» AIM OF THE TASK: Copy each line of the records exactly, stopping only after the line that contains "EN (781, 51)" has been written, and leave pictures out.

** Opening EXERCISE DATA block **

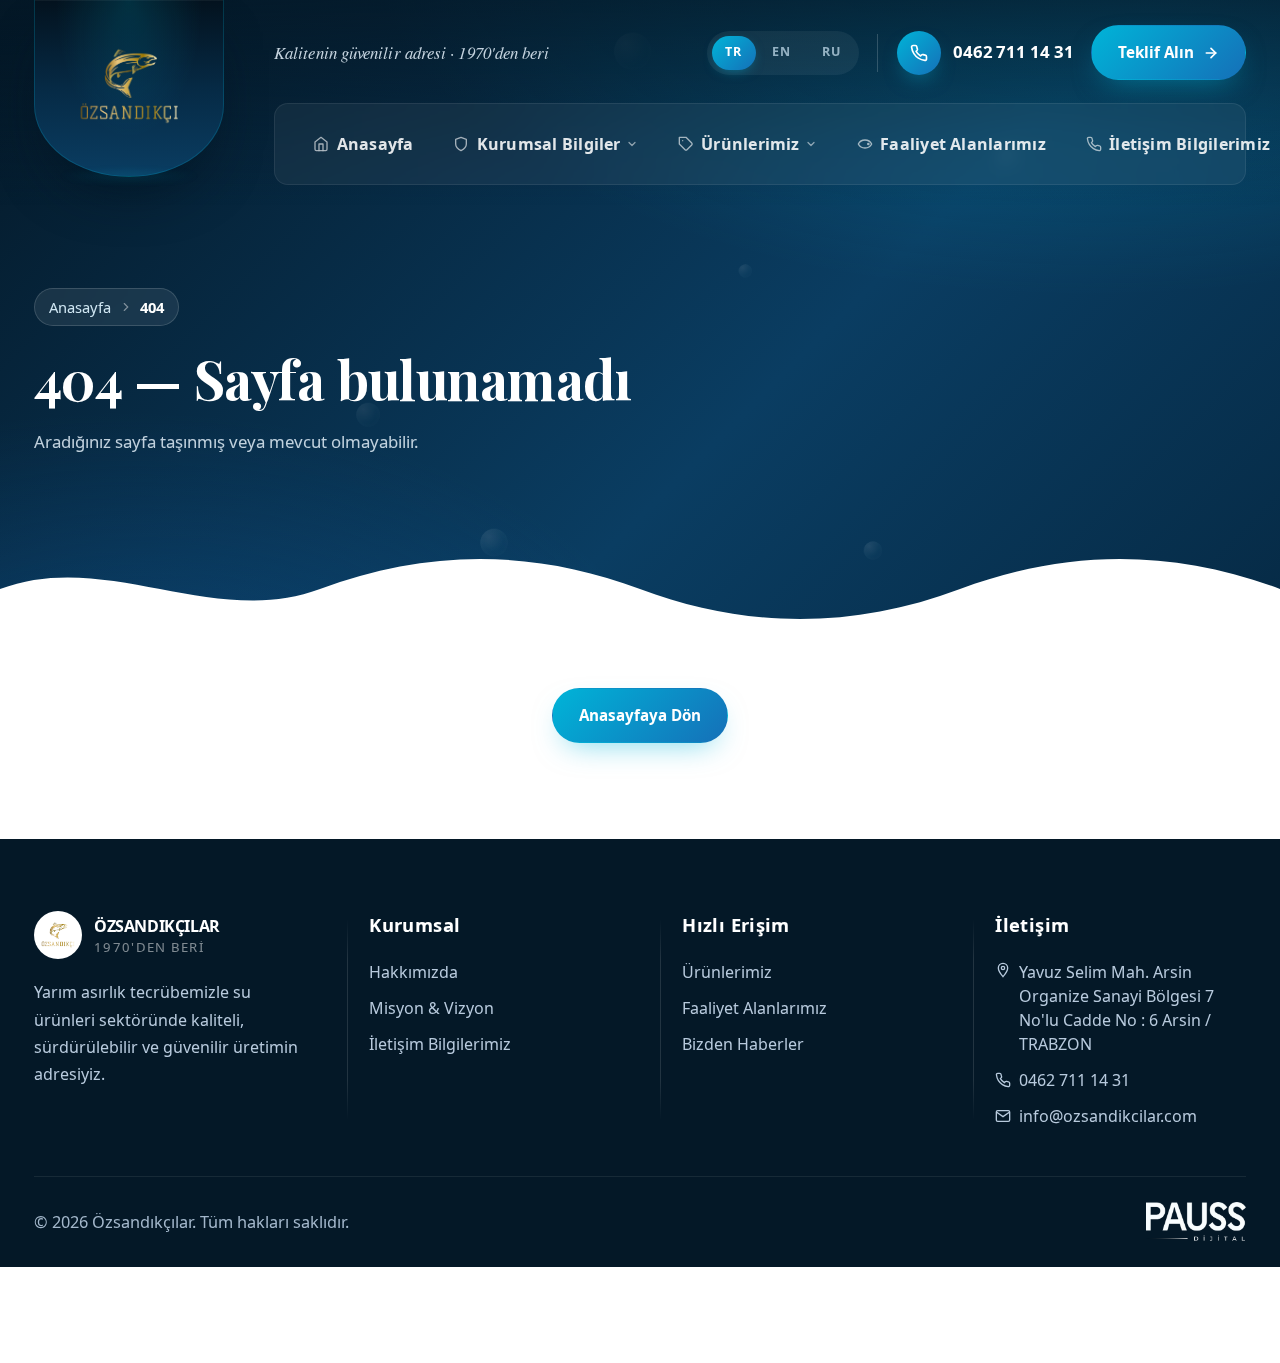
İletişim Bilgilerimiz (440, 1044)
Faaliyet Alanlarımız (963, 144)
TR (733, 51)
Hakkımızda (413, 972)
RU (831, 51)
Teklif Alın (1156, 52)
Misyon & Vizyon (431, 1008)
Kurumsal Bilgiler (549, 144)
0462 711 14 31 (1074, 1080)
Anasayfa (375, 144)
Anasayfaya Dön (640, 715)
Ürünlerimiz (750, 144)
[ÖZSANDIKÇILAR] (129, 88)
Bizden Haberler (743, 1044)
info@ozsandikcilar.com (1108, 1116)
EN (781, 51)
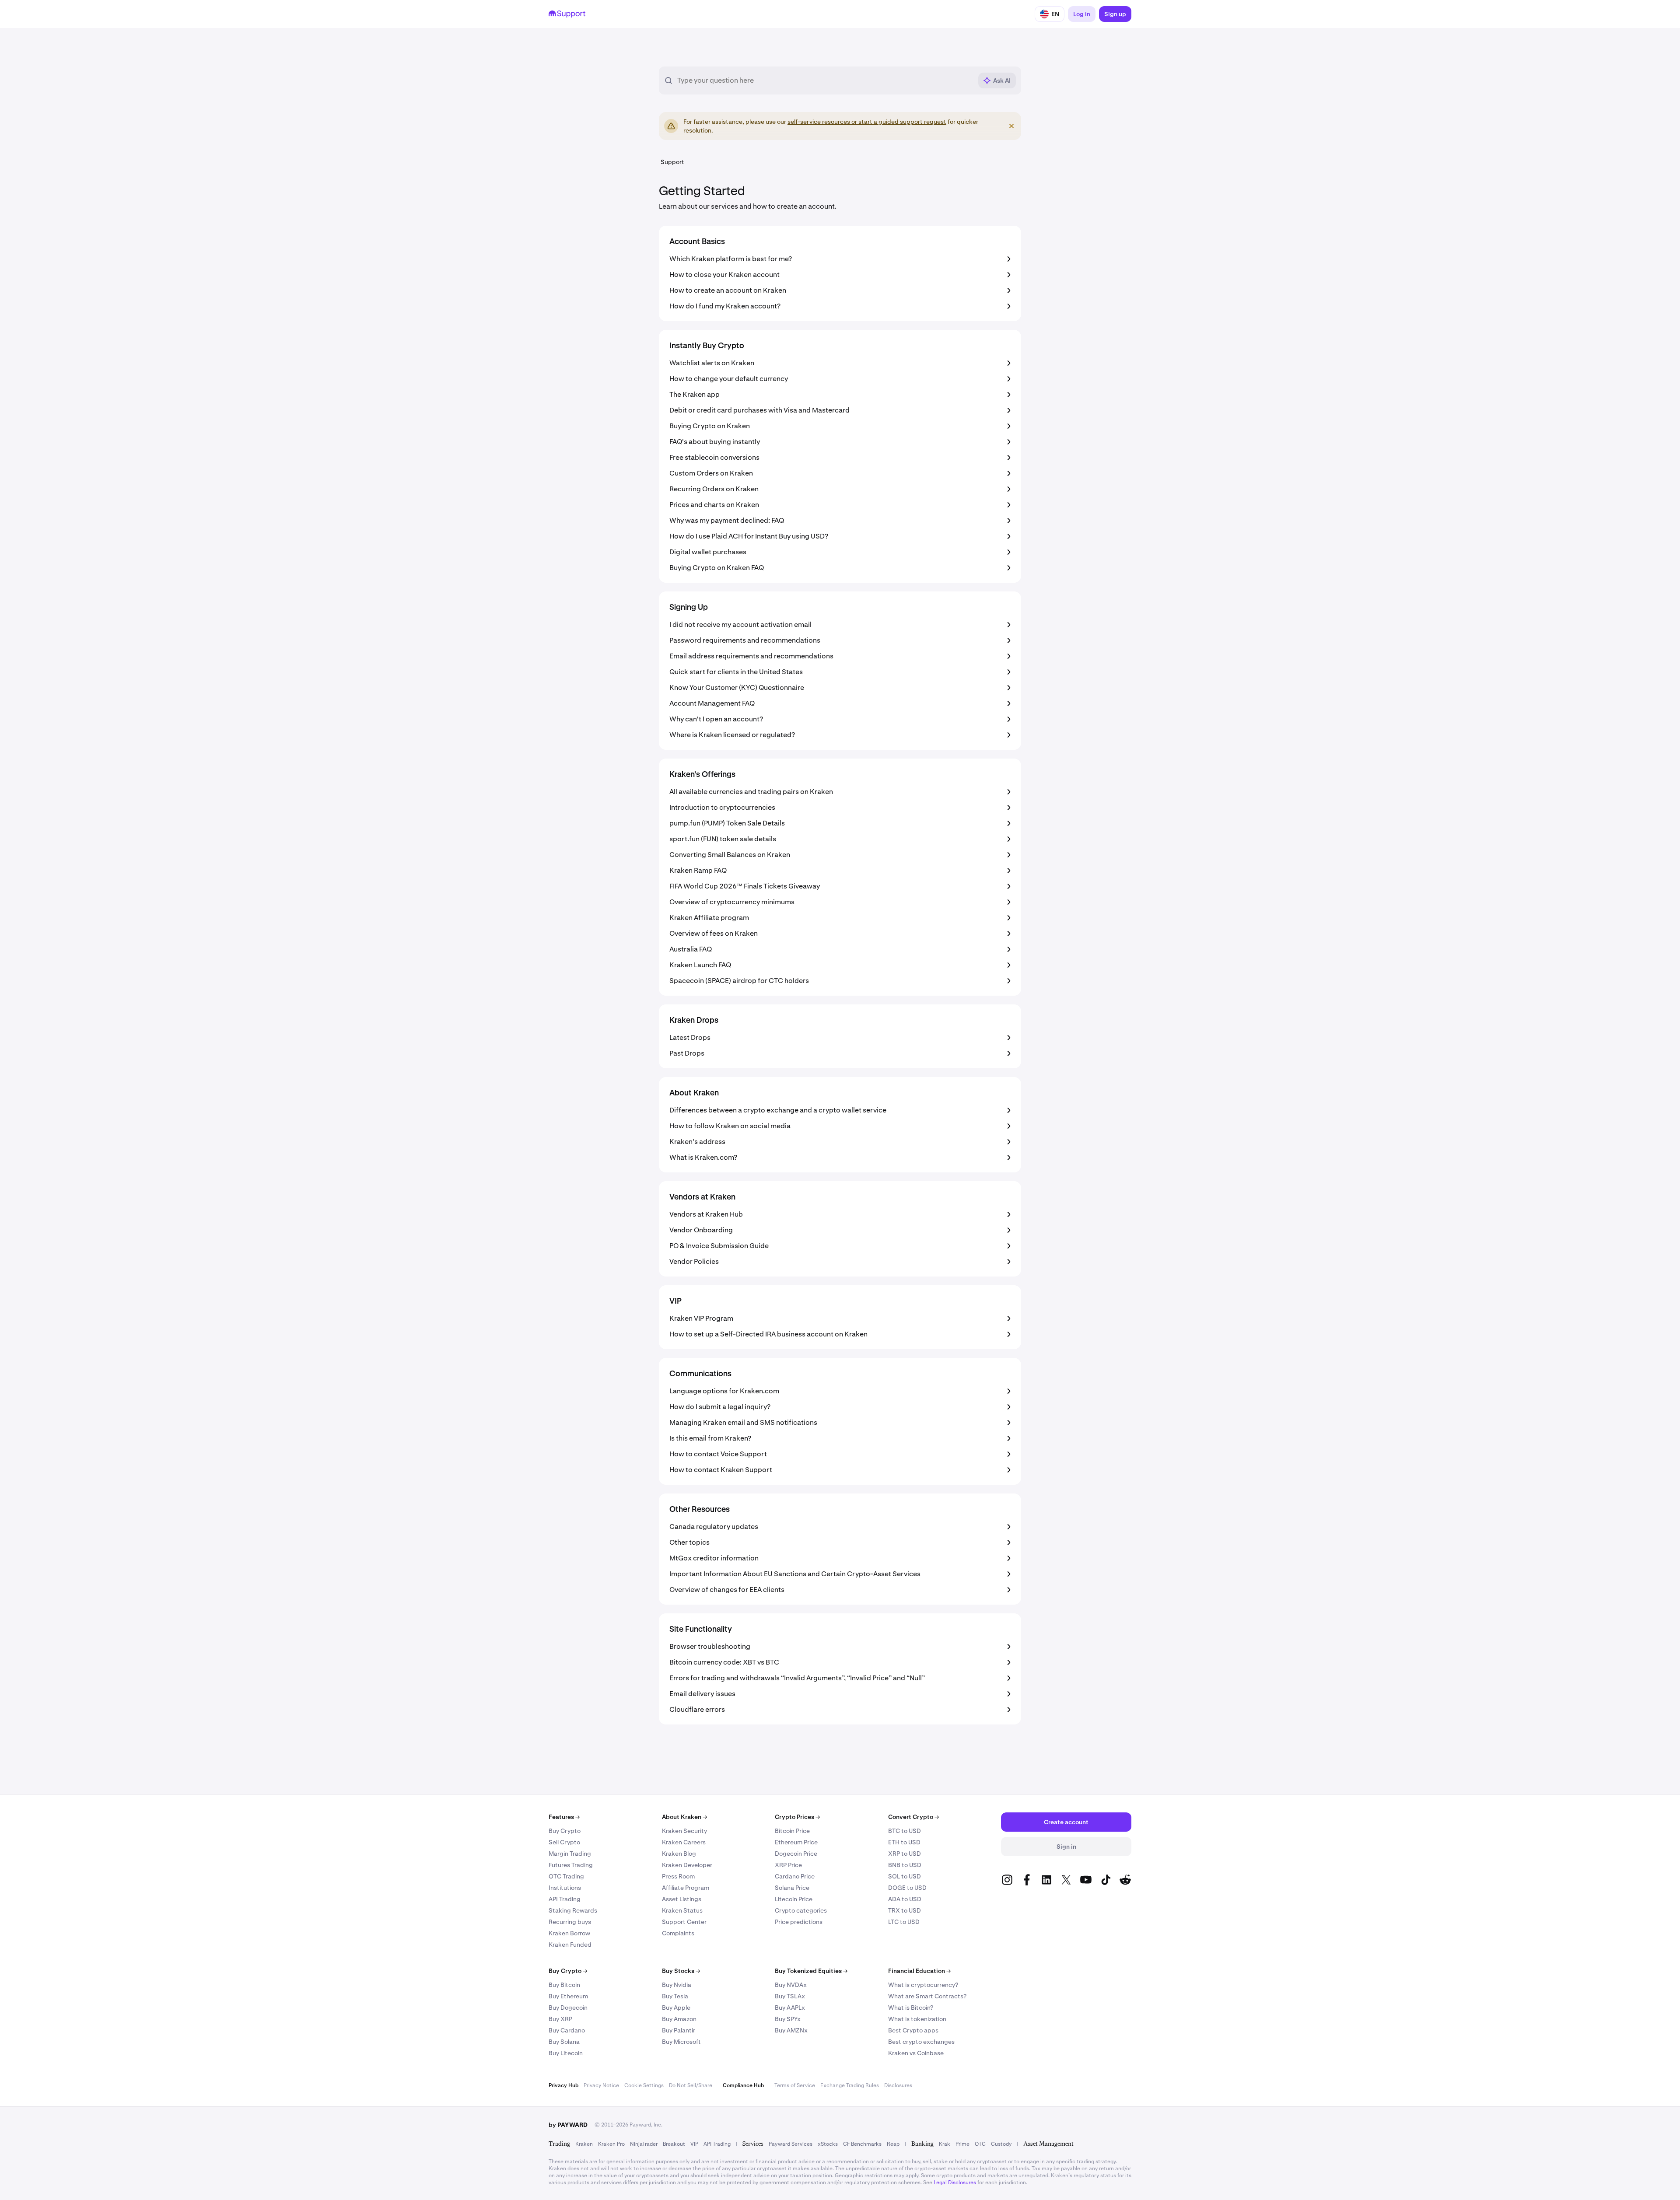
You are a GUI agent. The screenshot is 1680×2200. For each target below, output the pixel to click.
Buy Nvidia (676, 1985)
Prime (963, 2144)
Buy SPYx (788, 2019)
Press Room (678, 1876)
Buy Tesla (675, 1996)
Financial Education (919, 1971)
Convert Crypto (913, 1817)
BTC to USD (904, 1831)
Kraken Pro (611, 2144)
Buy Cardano (567, 2030)
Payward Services (790, 2144)
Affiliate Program (685, 1888)
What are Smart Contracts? (927, 1996)
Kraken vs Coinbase (916, 2053)
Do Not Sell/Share (690, 2085)
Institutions (565, 1888)
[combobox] (824, 80)
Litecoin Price (793, 1899)
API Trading (565, 1899)
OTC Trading (566, 1876)
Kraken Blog (679, 1853)
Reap (893, 2144)
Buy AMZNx (791, 2030)
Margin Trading (570, 1853)
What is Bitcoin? (910, 2007)
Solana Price (792, 1888)
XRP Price (788, 1865)
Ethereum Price (796, 1842)
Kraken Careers (684, 1842)
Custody (1001, 2144)
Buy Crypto (565, 1831)
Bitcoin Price (792, 1831)
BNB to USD (904, 1865)
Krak (944, 2144)
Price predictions (798, 1922)
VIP (694, 2144)
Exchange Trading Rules (849, 2085)
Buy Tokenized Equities (811, 1971)
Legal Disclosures (955, 2182)
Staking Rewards (573, 1910)
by (568, 2125)
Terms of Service (794, 2085)
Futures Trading (571, 1865)
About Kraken (684, 1817)
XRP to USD (904, 1853)
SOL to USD (904, 1876)
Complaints (678, 1933)
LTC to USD (904, 1922)
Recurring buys (570, 1922)
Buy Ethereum (568, 1996)
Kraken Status (682, 1910)
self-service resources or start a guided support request (867, 122)
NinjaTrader (644, 2144)
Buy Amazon (679, 2019)
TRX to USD (904, 1910)
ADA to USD (904, 1899)
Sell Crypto (564, 1842)
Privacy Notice (601, 2085)
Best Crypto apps (913, 2030)
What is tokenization (917, 2019)
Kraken (584, 2144)
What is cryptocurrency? (923, 1985)
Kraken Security (684, 1831)
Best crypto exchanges (921, 2042)
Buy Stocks (681, 1971)
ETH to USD (904, 1842)
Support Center (684, 1922)
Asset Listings (681, 1899)
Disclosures (898, 2085)
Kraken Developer (687, 1865)
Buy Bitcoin (564, 1985)
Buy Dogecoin (568, 2007)
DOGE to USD (907, 1888)
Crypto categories (801, 1910)
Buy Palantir (678, 2030)
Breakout (674, 2144)
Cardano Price (795, 1876)
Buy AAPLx (790, 2007)
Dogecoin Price (796, 1853)
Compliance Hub (743, 2085)
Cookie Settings (644, 2085)
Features (564, 1817)
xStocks (828, 2144)
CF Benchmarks (862, 2144)
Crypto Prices (797, 1817)
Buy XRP (560, 2019)
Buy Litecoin (566, 2053)
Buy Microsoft (681, 2042)
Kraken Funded (570, 1944)
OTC (980, 2144)
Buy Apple (676, 2007)
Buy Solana (564, 2042)
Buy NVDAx (791, 1985)
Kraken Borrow (569, 1933)
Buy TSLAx (790, 1996)
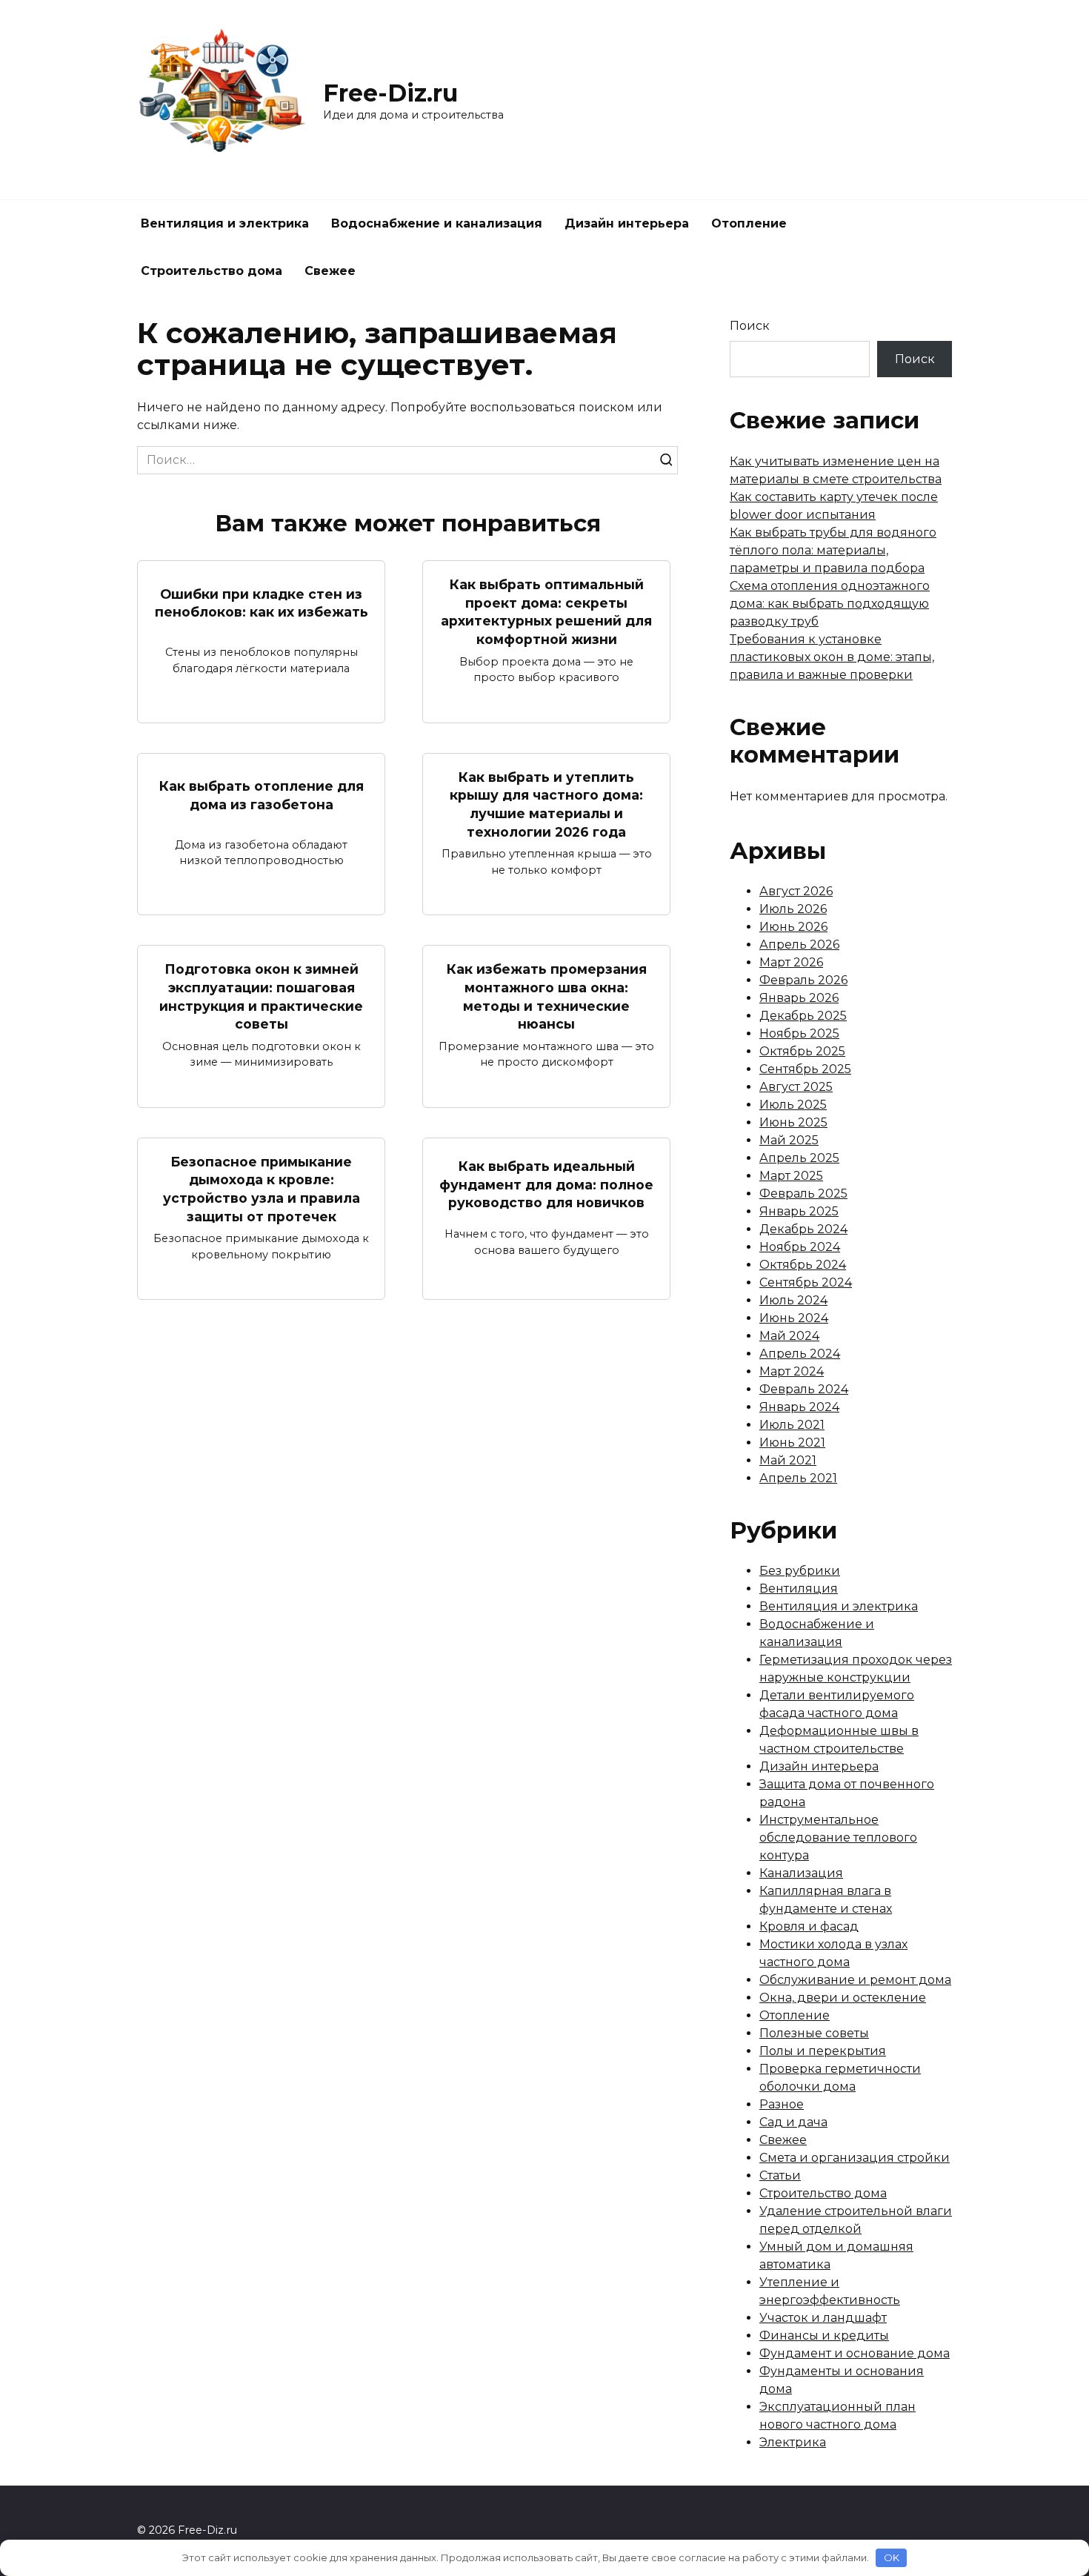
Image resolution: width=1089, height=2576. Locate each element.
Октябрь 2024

** Closing EXERCISE DATA block **

» ANSWER BOX:
İletişim Bilgilerimiz (440, 1044)
Faaliyet Alanlarımız (963, 144)
TR (733, 51)
Hakkımızda (413, 972)
RU (831, 51)
Teklif Alın (1156, 52)
Misyon & Vizyon (431, 1008)
Kurumsal Bilgiler (549, 144)
0462 711 14 31 (1074, 1080)
Anasayfa (375, 144)
Anasayfaya Dön (640, 715)
Ürünlerimiz (750, 144)
[ÖZSANDIKÇILAR] (129, 88)
Bizden Haberler (743, 1044)
info@ozsandikcilar.com (1108, 1116)
EN (781, 51)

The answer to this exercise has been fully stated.